First, our study only included MSM from Kigali City, and the results may not be generalizable
to MSM living in other areas of Rwanda. Next, participants may have been influenced
by the HIV prevention questionnaires from the baseline visit and through involvement
with community and LGBTQ organizations, which provide information about approaches
to HIV prevention. In this study, the description of PrEP provided to participants
did not address the potential side effects of PrEP, which could influence the level
of willingness to take PrEP. However, most other studies of PrEP awareness have also
assessed PrEP acceptability in a similar fashion without mentioning side effects.
Finally, despite piloting and refinement of survey items in Kinyarwanda and the use
of ACASI, the concept of PrEP may still not have been understood by all participants.

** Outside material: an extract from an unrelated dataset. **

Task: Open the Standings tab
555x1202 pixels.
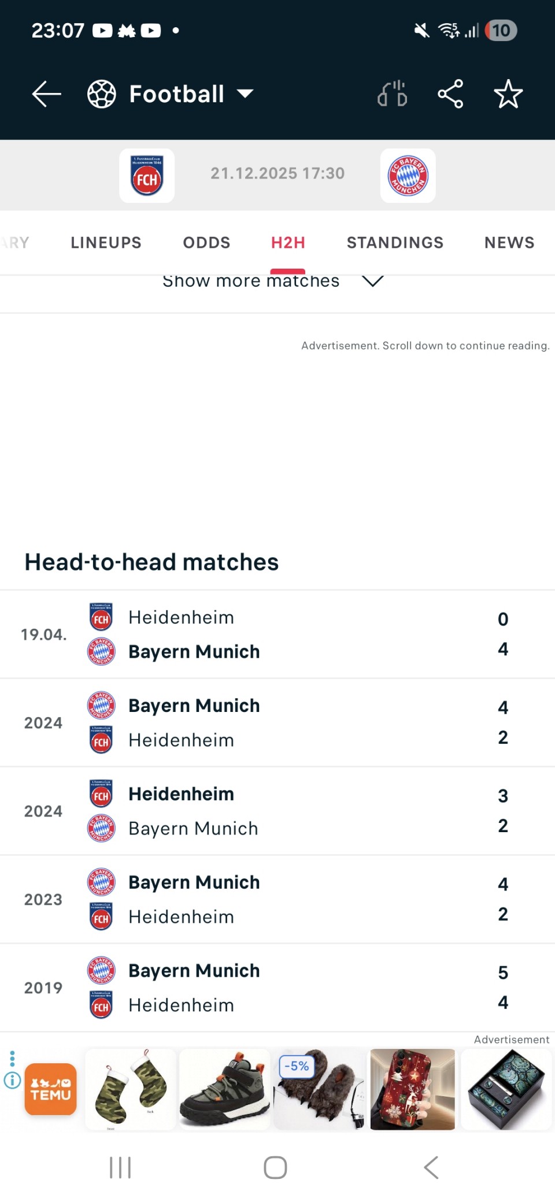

Future surveys assessing new concepts could consider inclusion of visual images (e.g.,
an image of a person taking a pill orally) to help ensure comprehension.
Conclusion
In one of the first studies exploring PrEP for HIV prevention among Rwandan MSM, we
found a moderate level of awareness and a high willingness to use it. Because PrEP
is not yet currently widely available to MSM in Rwanda, other evidence-based prevention
programs and interventions must be promoted until funding is available to increase
access to PrEP. Further, research is needed to identify optimal approaches of improving
the sexual health of MSM and preventing HIV acquisition through outreach and linkage
to places where MSM can access respectful, nondiscriminatory care, including nursing
models of care to extend PrEP use once available.